━━━━━ Input records

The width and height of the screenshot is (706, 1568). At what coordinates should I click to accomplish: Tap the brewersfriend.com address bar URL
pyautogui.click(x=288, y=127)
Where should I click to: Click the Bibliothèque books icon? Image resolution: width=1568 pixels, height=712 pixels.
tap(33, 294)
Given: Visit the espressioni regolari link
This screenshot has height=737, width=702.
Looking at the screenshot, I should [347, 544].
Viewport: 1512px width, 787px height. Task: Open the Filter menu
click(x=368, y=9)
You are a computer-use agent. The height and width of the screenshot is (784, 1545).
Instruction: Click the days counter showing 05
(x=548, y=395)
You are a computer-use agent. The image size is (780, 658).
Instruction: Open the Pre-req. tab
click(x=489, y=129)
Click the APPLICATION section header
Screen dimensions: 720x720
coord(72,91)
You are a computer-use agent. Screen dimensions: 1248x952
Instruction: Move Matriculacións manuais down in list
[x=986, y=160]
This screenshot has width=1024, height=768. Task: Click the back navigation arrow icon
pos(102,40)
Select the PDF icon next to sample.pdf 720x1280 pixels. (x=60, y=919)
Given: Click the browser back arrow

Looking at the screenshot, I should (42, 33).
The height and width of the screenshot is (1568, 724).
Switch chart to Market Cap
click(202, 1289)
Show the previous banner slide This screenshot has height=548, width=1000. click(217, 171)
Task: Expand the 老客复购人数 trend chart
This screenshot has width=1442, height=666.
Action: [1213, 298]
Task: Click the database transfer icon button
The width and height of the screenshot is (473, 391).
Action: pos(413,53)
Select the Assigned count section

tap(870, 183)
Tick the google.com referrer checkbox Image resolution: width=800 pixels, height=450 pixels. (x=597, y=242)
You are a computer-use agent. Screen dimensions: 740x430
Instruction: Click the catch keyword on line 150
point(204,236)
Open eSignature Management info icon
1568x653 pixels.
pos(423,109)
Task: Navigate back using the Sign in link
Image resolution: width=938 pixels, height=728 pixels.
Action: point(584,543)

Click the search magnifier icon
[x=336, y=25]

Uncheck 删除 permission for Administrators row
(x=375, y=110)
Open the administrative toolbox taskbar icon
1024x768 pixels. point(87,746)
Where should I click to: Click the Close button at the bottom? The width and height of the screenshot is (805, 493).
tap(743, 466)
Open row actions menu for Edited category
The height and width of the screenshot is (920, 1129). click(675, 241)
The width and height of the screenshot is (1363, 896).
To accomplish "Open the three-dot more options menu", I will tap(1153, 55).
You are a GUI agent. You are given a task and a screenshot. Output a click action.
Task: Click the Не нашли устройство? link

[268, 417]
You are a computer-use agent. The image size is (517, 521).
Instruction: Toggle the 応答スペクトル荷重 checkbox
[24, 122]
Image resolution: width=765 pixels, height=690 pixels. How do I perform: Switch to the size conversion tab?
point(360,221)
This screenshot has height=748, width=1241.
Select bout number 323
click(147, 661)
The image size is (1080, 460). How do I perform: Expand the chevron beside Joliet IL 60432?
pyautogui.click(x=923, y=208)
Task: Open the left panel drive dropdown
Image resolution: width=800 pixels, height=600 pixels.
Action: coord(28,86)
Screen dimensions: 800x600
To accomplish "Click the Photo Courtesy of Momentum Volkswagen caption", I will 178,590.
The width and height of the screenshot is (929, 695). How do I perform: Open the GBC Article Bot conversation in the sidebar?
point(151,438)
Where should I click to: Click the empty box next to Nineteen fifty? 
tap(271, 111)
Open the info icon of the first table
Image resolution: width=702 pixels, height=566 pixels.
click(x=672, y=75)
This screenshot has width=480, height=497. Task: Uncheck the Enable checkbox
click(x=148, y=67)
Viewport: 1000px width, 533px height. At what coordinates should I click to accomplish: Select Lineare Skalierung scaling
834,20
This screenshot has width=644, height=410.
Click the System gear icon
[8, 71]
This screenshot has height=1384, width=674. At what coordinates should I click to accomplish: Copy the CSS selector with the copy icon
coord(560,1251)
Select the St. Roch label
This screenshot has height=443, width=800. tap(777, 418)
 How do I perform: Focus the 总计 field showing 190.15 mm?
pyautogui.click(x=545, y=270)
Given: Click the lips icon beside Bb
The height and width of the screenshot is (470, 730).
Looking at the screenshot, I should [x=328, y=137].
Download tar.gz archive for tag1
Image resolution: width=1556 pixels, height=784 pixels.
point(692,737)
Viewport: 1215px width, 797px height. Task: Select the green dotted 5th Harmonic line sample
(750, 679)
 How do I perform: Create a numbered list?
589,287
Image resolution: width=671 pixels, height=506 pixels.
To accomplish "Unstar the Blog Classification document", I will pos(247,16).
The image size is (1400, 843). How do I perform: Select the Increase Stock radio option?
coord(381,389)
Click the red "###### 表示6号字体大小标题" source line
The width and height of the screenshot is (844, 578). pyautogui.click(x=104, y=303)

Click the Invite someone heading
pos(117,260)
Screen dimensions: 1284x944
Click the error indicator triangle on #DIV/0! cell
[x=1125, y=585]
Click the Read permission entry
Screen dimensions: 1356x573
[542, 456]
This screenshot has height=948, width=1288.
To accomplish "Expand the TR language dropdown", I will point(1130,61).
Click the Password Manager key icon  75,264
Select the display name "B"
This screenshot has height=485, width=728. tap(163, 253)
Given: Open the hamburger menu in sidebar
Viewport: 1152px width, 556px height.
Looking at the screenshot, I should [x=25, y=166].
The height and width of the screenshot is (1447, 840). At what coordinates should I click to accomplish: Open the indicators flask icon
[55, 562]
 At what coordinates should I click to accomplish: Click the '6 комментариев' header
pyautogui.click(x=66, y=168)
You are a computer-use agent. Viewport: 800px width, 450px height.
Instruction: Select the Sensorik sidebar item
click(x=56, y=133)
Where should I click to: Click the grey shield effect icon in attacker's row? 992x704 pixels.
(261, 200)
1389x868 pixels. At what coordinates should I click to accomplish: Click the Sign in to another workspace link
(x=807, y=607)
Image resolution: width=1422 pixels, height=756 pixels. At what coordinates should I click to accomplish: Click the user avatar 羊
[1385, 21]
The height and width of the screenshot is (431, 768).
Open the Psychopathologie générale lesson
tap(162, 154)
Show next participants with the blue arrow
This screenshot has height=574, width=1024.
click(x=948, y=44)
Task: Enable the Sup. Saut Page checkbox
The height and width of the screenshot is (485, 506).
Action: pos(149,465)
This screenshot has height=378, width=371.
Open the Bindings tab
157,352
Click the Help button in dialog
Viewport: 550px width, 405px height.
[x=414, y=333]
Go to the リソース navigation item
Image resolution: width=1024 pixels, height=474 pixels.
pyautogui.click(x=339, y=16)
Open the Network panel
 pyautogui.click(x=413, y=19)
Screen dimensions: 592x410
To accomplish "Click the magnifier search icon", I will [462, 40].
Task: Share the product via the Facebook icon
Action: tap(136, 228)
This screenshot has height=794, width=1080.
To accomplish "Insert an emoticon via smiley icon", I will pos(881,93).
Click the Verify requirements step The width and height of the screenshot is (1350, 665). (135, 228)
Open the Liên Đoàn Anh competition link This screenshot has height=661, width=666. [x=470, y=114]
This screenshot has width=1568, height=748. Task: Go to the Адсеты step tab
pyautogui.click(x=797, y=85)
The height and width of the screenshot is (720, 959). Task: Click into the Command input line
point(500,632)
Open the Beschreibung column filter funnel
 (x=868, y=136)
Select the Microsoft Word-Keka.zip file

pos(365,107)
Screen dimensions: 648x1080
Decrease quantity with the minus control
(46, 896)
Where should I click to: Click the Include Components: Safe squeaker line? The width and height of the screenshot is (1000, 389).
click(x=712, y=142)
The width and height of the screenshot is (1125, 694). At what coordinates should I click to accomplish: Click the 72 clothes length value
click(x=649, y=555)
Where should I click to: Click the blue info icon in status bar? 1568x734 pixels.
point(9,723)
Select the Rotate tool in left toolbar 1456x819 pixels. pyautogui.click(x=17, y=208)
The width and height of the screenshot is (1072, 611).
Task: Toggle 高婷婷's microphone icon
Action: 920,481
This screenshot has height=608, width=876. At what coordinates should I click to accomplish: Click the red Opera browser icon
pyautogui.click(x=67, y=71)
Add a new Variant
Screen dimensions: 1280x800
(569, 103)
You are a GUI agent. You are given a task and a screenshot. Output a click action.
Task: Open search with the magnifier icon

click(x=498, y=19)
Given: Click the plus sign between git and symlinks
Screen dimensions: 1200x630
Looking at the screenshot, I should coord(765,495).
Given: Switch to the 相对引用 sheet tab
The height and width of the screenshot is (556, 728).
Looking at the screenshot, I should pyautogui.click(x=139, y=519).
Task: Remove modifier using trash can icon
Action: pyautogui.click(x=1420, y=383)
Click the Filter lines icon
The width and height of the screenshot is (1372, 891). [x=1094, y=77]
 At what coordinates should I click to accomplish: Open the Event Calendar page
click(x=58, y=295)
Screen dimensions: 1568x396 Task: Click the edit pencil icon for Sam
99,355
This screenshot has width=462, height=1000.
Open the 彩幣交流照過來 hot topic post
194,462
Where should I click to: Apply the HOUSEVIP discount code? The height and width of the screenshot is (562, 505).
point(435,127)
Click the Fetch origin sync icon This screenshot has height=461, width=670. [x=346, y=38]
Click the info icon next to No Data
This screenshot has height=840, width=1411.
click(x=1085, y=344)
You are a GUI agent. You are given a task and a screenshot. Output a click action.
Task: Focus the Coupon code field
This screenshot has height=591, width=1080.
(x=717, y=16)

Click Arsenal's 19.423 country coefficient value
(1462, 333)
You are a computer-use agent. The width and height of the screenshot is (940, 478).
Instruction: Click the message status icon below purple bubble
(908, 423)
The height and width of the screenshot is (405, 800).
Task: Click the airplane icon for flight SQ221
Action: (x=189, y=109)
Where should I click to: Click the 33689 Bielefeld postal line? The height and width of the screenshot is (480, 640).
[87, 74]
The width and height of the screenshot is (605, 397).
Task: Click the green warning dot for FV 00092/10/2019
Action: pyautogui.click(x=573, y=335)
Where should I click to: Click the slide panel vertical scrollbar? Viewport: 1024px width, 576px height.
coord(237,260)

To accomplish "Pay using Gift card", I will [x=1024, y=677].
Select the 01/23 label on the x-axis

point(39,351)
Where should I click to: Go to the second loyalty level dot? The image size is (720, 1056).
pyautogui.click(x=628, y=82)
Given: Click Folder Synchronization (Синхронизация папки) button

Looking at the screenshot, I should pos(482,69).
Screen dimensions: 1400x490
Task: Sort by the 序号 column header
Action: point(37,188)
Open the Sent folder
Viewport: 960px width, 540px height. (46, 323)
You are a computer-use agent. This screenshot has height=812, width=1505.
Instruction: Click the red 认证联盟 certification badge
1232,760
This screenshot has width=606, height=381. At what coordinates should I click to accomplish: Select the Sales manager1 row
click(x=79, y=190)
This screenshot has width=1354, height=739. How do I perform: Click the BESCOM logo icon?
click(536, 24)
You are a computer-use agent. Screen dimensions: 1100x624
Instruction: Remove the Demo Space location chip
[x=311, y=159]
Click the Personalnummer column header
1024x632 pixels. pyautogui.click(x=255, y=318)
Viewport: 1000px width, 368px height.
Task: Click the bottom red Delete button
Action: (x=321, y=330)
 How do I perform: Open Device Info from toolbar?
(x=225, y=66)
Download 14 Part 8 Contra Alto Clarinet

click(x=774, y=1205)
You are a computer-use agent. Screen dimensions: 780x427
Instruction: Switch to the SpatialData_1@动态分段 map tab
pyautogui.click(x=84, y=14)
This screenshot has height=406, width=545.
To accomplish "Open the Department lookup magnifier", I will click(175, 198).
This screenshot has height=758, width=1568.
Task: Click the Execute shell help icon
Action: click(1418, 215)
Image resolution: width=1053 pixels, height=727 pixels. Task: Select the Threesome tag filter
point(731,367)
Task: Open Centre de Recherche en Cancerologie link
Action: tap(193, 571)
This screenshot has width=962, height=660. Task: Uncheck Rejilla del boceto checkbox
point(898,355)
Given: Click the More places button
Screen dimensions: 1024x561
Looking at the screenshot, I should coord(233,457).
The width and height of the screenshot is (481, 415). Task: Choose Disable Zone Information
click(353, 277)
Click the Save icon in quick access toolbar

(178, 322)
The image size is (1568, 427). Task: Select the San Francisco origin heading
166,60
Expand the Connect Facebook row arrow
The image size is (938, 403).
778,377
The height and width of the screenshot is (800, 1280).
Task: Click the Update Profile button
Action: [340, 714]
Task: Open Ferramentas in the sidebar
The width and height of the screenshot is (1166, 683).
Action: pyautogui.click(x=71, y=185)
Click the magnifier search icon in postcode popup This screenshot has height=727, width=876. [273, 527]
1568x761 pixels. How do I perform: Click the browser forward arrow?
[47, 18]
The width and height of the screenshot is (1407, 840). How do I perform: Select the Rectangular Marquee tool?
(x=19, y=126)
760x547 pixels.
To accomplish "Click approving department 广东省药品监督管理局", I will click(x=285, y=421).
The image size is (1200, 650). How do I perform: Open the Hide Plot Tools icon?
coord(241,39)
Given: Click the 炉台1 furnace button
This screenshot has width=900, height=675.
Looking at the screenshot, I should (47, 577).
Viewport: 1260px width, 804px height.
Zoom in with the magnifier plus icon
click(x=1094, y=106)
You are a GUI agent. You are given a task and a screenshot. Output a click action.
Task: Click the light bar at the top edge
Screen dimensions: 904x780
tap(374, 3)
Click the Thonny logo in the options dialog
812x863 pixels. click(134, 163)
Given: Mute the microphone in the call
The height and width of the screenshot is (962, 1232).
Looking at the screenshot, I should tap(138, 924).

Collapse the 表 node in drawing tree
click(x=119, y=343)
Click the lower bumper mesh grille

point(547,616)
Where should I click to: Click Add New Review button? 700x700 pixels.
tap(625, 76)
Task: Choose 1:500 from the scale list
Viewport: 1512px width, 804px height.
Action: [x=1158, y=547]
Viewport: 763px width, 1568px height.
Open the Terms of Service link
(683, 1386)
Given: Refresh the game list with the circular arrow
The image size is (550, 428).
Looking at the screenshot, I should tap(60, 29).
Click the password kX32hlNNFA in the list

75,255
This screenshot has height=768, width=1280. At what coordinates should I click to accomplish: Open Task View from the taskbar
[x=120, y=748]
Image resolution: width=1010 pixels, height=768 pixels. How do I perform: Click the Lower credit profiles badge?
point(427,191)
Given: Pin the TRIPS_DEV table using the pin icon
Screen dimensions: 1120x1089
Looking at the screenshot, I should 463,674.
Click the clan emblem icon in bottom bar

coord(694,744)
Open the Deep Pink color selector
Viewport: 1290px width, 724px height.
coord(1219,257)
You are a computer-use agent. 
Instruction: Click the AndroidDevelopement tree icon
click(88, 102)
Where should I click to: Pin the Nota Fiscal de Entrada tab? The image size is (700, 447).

━━━━━━━━━━

== What you will do ==
Count the lines in the entries that hold the word "table", and give nothing but the total.

== Solution for this exercise ==
2